Superscripts & subscripts via a coprocess
Latest update:
How do you write 25m3? In Markdown, you'll probably end up
with
25m<sup>3</sup>
Some text editors have a special machanism for entering characters not
present in the current keyboard layout. E.g., in Emacs C-x 8 ^ 2
inserts superscript 2, but this won't work for writing a
formula like y = x2a, as C-x 8 ^ a
injects the â
character.
Unicode should've had at least a super/subscript version of Latin
characters, but that never happend. It has a subset of it, spreaded
across seemingly random sections. For instance, a subscript letter j
sits in the Latin Extended-C block between a Finno-Ugric ∃
(that remainds me of existential quantification quantifier) & a
superscript capital V.
Unicode has the Superscripts and Subscripts section, but it appears
more like an afterthought, incomplete & abandoned:
If one peruses Unicode blocks, it's possible to assemble most of the
Latin characters in super/subscript variants to write a simple script
for character substitution. Then, any decent text editor could use
such a script to replace a chunk of text with a superscript version of
it.
I also thought of a slightly more interesting feature: selecting a
chunk of text with HTML tags (like <i>y = x<sup>2a</sup></i>
) in the
text editor to transform only <sup>
or <sub>
nodes.
Script 1: supsub
It reads its input from the stdin line-by-line:
$ lsb_release -d | ./supsub sub
dₑₛ𞁞ᵣᵢₚₜᵢₒₙ: fₑdₒᵣₐ ᵣₑₗₑₐₛₑ ₃₉ ₍ₜₕᵢᵣₜᵧ ₙᵢₙₑ₎
$ lsb_release -d | ./supsub sub | ./supsub invert
ᵈ𞀵ˢ𞀿ʳⁱ𞀾ᵗⁱ𞀼ⁿ: ᶠ𞀵ᵈ𞀼ʳ𞀰 ʳ𞀵ˡ𞀵𞀰ˢ𞀵 ³⁹ ⁽ᵗʰⁱʳᵗʸ ⁿⁱⁿ𞀵⁾
$ lsb_release -d | ./supsub sub | ./supsub invert | ./supsub restore
dеsсrірtіоn: fеdоrа rеlеаsе 39 (thіrty nіnе)

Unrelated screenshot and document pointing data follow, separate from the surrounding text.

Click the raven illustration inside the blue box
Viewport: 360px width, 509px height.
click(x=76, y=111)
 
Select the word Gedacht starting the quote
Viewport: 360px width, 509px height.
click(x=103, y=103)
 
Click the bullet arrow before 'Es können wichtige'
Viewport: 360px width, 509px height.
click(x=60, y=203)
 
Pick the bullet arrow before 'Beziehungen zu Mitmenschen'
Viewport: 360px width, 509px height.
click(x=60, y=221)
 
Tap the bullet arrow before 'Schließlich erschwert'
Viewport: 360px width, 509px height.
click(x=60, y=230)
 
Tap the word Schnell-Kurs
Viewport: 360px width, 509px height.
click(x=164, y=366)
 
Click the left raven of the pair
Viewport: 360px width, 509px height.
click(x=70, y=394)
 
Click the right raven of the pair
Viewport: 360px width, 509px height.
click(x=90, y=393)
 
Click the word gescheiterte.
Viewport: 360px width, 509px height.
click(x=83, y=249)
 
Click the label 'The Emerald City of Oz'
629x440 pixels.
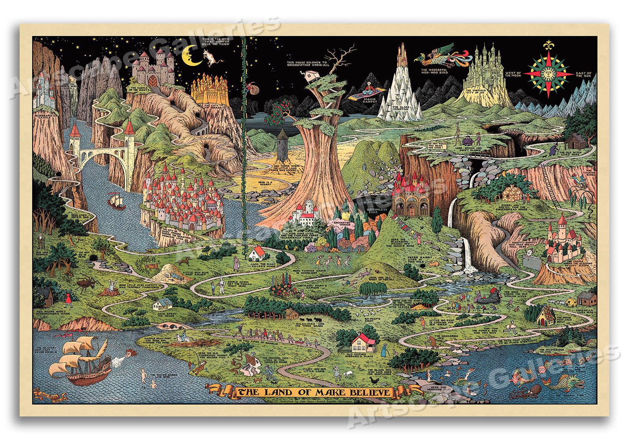click(476, 91)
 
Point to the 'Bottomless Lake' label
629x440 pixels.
click(377, 211)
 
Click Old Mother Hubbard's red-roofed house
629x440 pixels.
click(364, 342)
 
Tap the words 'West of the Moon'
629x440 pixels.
click(513, 74)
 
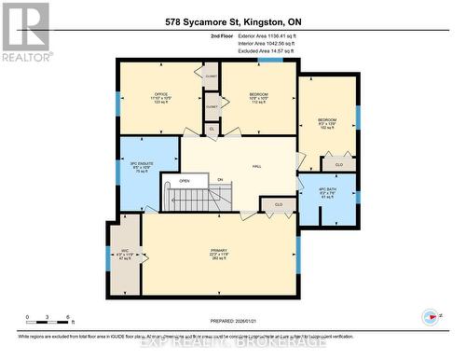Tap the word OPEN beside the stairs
click(185, 180)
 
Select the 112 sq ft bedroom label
click(259, 98)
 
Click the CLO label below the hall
click(278, 202)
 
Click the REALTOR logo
click(25, 32)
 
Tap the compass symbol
click(432, 315)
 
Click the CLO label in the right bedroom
click(339, 164)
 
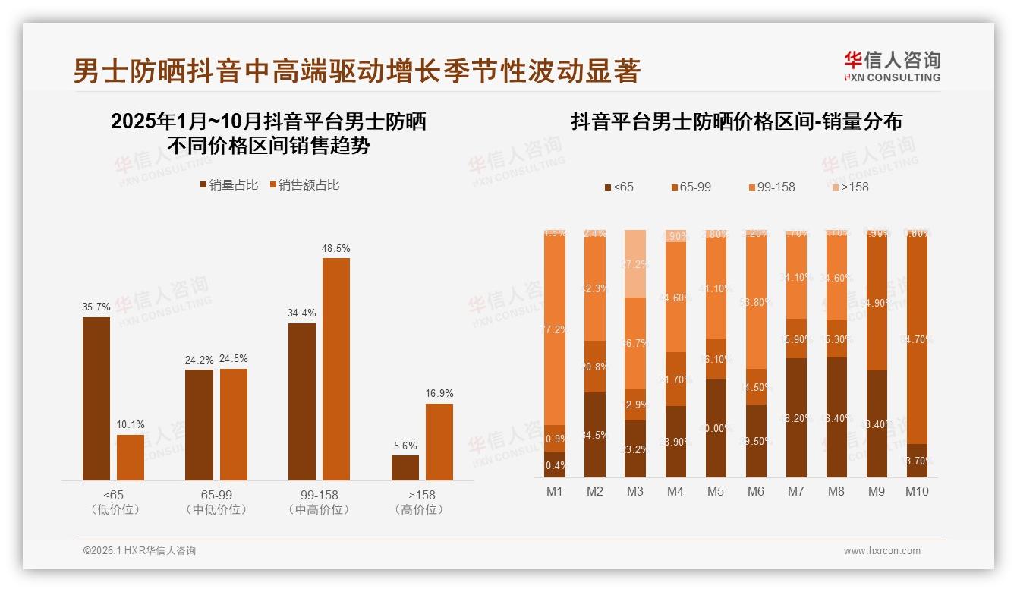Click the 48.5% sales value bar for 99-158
pos(336,369)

(Some mobile browsers have a lot of trouble rendering even Latin
superscript/subscript characters.)
$ cat supsub
#!/usr/bin/env -S ruby --disable-gems
db = DATA.read.split(/\s+/).filter {|v| v}
$supa = db.map {|v| [v[0], v[1]] }.to_h
$sub = db.map {|v| [v[0], v[2]] }.to_h
mode = 'sup|sub|invert|restore'
abort "Usage: supsub #{mode} < file.txt" unless ARGV[0] =~ /^#{mode}$/
def tr mode, chars
case mode
when 'sup'
chars.map { |ch| $supa[ch.downcase] || ch }.join
when 'sub'
chars.map { |ch| $sub[ch.downcase] || ch }.join
when 'invert'
supa_v = $supa.invert
sub_v = $sub.invert
chars.map do |ch|
if supa_v[ch]
$sub[supa_v[ch]] || ch
elsif sub_v[ch]
$supa[sub_v[ch]] || ch
else
ch
end
end.join
else # restore
supa_v = $supa.invert
sub_v = $sub.invert
chars.map { |ch| supa_v[ch] || sub_v[ch] || ch}.join
end
end
while (line = STDIN.gets)
print tr(ARGV[0], line.chars)
end
__END__
0⁰₀ 1¹₁ 2²₂ 3³₃ 4⁴₄ 5⁵₅ 6⁶₆ 7⁷₇ 8⁸₈ 9⁹₉ +⁺₊ -⁻₋ =⁼₌ (⁽₍ )⁾₎
aᵃₐ bᵇb cᶜ𞁞 dᵈd eᵉₑ fᶠf gᵍg hʰₕ iⁱᵢ jʲⱼ kᵏₖ lˡₗ mᵐₘ nⁿₙ oᵒₒ
pᵖₚ q𐞥q rʳᵣ sˢₛ tᵗₜ uᵘᵤ vᵛᵥ wʷw xˣₓ yʸᵧ zᶻz
а𞀰ₐ б𞀱𞁒 в𞀲𞁓 г𞀳𞁔 ґґ𞁧 д𞀴𞁕 е𞀵ₑ ж𞀶𞁗 з𞀷𞁘 и𞀸𞁙 іⁱ𞁨 їїї ййй
к𞀹𞁚 л𞀺𞁛 м𞀻ₘ нᵸн о𞀼ₒ п𞀽𞁝 р𞀾ₚ с𞀿𞁞 т𞁀т у𞁁𞁟 ф𞁂𞁠 х𞁃𞁡 ц𞁄𞁢
ч𞁅𞁣 ш𞁆𞁤 щщщ ьꚝь ю𞁉ю яяя
Script 2: supsub-xml, version 1
$ echo '<sub>test</sub> <i>lol</i> <sup>haha</sup> but <sup>it works</sup>!' | ./supsub-xml
ₜₑₛₜ <i>lol</i> ʰᵃʰᵃ but ⁱᵗ ʷᵒʳᵏˢ!
With the help of 鋸, we parse the stdin as an XML fragment, & replace
<sup>
or <sub>
nodes with the result of supsub
script.
#!/usr/bin/env ruby
require 'nokogiri'
cmd = ARGV[0] || File.join(__dir__, 'supsub')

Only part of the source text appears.